Memasuki tahun 2026, Dak Uy Coffee Company akan terus menerapkan rencana ketenagakerjaan berbasis kontrak untuk periode 2023-2027 guna menghubungkan tanggung jawab dan hak-hak karyawannya.
Bapak Phan Van Gioi menyampaikan: “Tahun ini, perusahaan akan mengintensifkan gerakan persaingan di bidang ketenagakerjaan, produksi, dan bisnis. Pada saat yang sama, kami akan secara aktif mempromosikan gerakan untuk pekerja terampil dan inovatif. Tujuan utamanya adalah untuk berupaya mencapai produktivitas dan kualitas tertinggi, mengoptimalkan biaya untuk menurunkan harga, dan dengan demikian menghasilkan margin keuntungan yang tinggi bagi unit tersebut.”
Secara spesifik, perusahaan akan fokus pada investasi dan perawatan intensif untuk memastikan pengembangan sistem perkebunan yang stabil dan berkelanjutan. Tujuan teknisnya telah ditetapkan dengan jelas. Investasi dalam perawatan perkebunan kopi bertujuan untuk menghasilkan lebih dari 3 ton biji kopi per hektar, dan 4,3 ton lateks per hektar untuk pohon karet. Perusahaan juga akan memastikan pasokan pupuk dan bahan-bahan lain tepat waktu untuk mendukung produksi dan operasional bisnis, serta untuk membeli produk guna penjualan yang menguntungkan.

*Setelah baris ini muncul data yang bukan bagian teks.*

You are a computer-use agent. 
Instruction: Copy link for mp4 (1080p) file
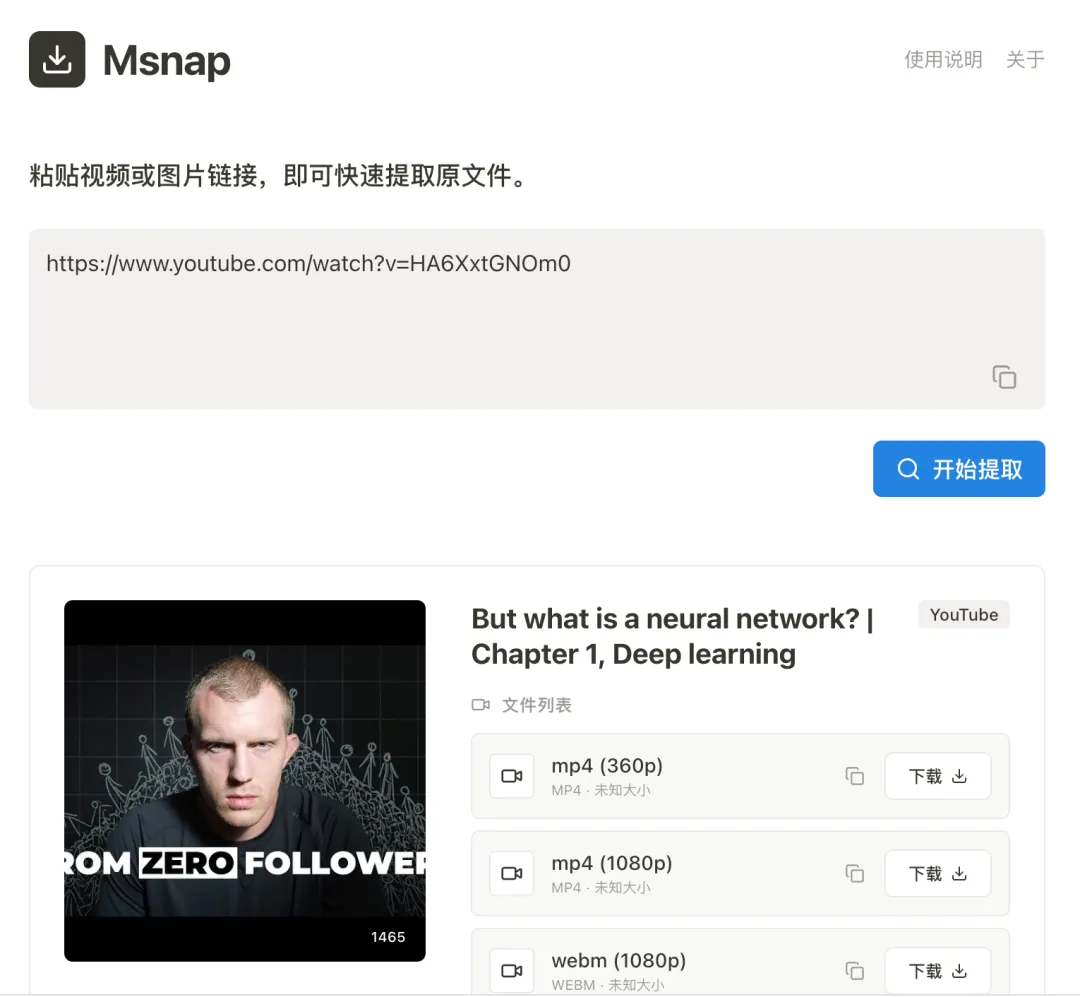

“Mengenai target keuangan, Dak Uy Coffee Company menargetkan total pendapatan sekitar 81 miliar VND pada tahun 2026. Kami memperkirakan laba sebelum pajak mencapai 6 miliar VND. Dengan fondasi yang kokoh dan semangat kompetisi yang tinggi di antara seluruh karyawan, perusahaan yakin bahwa kami akan melampaui target yang ditetapkan dan terus memberikan kontribusi positif bagi sektor pertanian lokal,” ujar Bapak Gioi.